Tratar todos os casos como incondicionados, por outro lado, não resolveria o problema, na opinião dela: “Quando a vítima não quer, ela dificulta a apuração. A gente vai atrás, elas mudam de endereço, de telefone, mudam todos os contatos para que a gente não localize nem ela nem o agressor. Então se nós tratássemos todos os casos como incondicionados, eu teria uma pilha de inquéritos sem condição de conclusão porque não ia achar os envolvidos.”

Quando há registro de lesão corporal, que se encaixa na categoria de ação penal incondicionada, o caso é diferente: mesmo sem a autorização da vítima, a polícia é obrigada a investigar o caso. “Então se alguém chega na delegacia e fala: ‘Minha irmã foi agredida pelo marido, está em casa agora com o olho roxo’, obrigatoriamente eu tenho que instaurar um inquérito policial, enviar uma equipe no local para conversar com essa mulher”, explicou.

Assim, quando isso ocorre, é possível que o delegado peça a prisão do suspeito. Também nesses casos (e naqueles em que elas autorizam o prosseguimento das investigações) é possível que a vítima seja encaminhada para um centro de proteção, onde pode receber ajuda multiprofissional e se proteger do criminoso.

E aí entra outro desafio da conscientização: muitas vezes, por limitações financeiras (quando o marido é responsável pelo sustento, por exemplo) ou questões emocionais, a vítima prefere voltar pra casa e acaba exposta ao risco novamente. “Elas não querem porque realmente é difícil, quando você vai pro abrigo você vai abandonar sua vida, vai deixar seu trabalho, seu telefone celular”, admitiu ela.

No entanto, essa proteção temporária é fundamental para garantir a segurança das vítimas até a prisão do agressor, inclusive porque, mensalmente, a Deam do Centro da capital registra entre 300 e 350 ocorrências de violência contra a mulher e, deles, uma média de cinco acaba em encaminhamento para abrigos.
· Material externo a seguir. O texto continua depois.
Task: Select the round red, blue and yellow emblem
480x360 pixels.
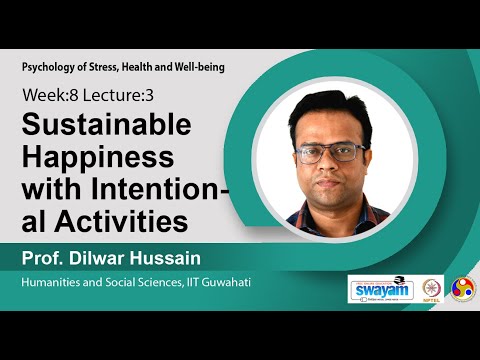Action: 463,289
Com estatísticas tão altas, pontua a delegada, seria impossível disponibilizar um policial para proteger cada uma delas.

Demora da Justiça

Ana Elisa também pontua outro grave problema no atendimento das vítimas: a demora na resposta do Judiciário. “Eu faço o inquérito aqui em uma média de dez dias, mesmo tendo o prazo de 30 dias. Remeto ao judiciário e esse autor provavelmente só vai ser condenado em dois anos”, criticou ela. “A gente precisa de uma resposta mais ágil, porque isso fomenta a sensação de impunidade.”

A delegada acrescenta que uma das medidas mais efetivas para no enfrentamento da violência contra a mulher é, para ela, o monitoramento eletrônico. Nesses casos, que dependem de autorização judicial, o agressor tem que usar uma tornozeleira eletrônica e a vítima recebe o chamado botão do pânico. Assim, quando ele se aproxima, ela é avisada e tem tempo de chamar a polícia ou se deslocar para um local mais seguro. Ao mesmo tempo, as próprias equipes de monitoramento podem vigiar o suspeito.

De acordo com ela, o pedido pela tornozeleira é feito sempre que a vítima solicita, mas nem sempre o juiz entende que é cabível. “O monitoramento eletrônico não deixa de ser uma medida de restrição de liberdade e sempre que a gente fala nisso, existe mais rigor”, declarou ela. Além disso, em muitos casos, a própria vítima não quer que a medida seja tomada. “Muitas vezes, elas só querem que ele entenda que ela não o quer mais.”

Machismo

Segundo Ana Elisa,  mesmo que haja gargalos no atendimento às vítimas, a cultura machista ainda é o mais preocupante porque, muitas vezes, as mulheres agredidas pelos maridos têm medo de sofrer represálias, de ficar sem sustento e até mesmo não percebem aquilo como violência. “O importante é que a vítima tenha consciência da importância de denunciar essas agressões. Muitas vezes nesse convívio violento com o agressor, às vezes elas nem se percebem sendo violentadas todos os dias.”

“Se ela entender ou pelo menos suspeitar que está sendo vítima de violência, deve procurar socorro em alguma delegacia de polícia ou em algum órgão de proteção”, orientou. Apesar de todos os problemas, Ana Elisa insiste na conscientização: “Não tem como a gente reduzir estatística se a gente não mudar a cultura. Se eu tiver uma mulher mais empoderada, certamente eu vou ter menos violência”.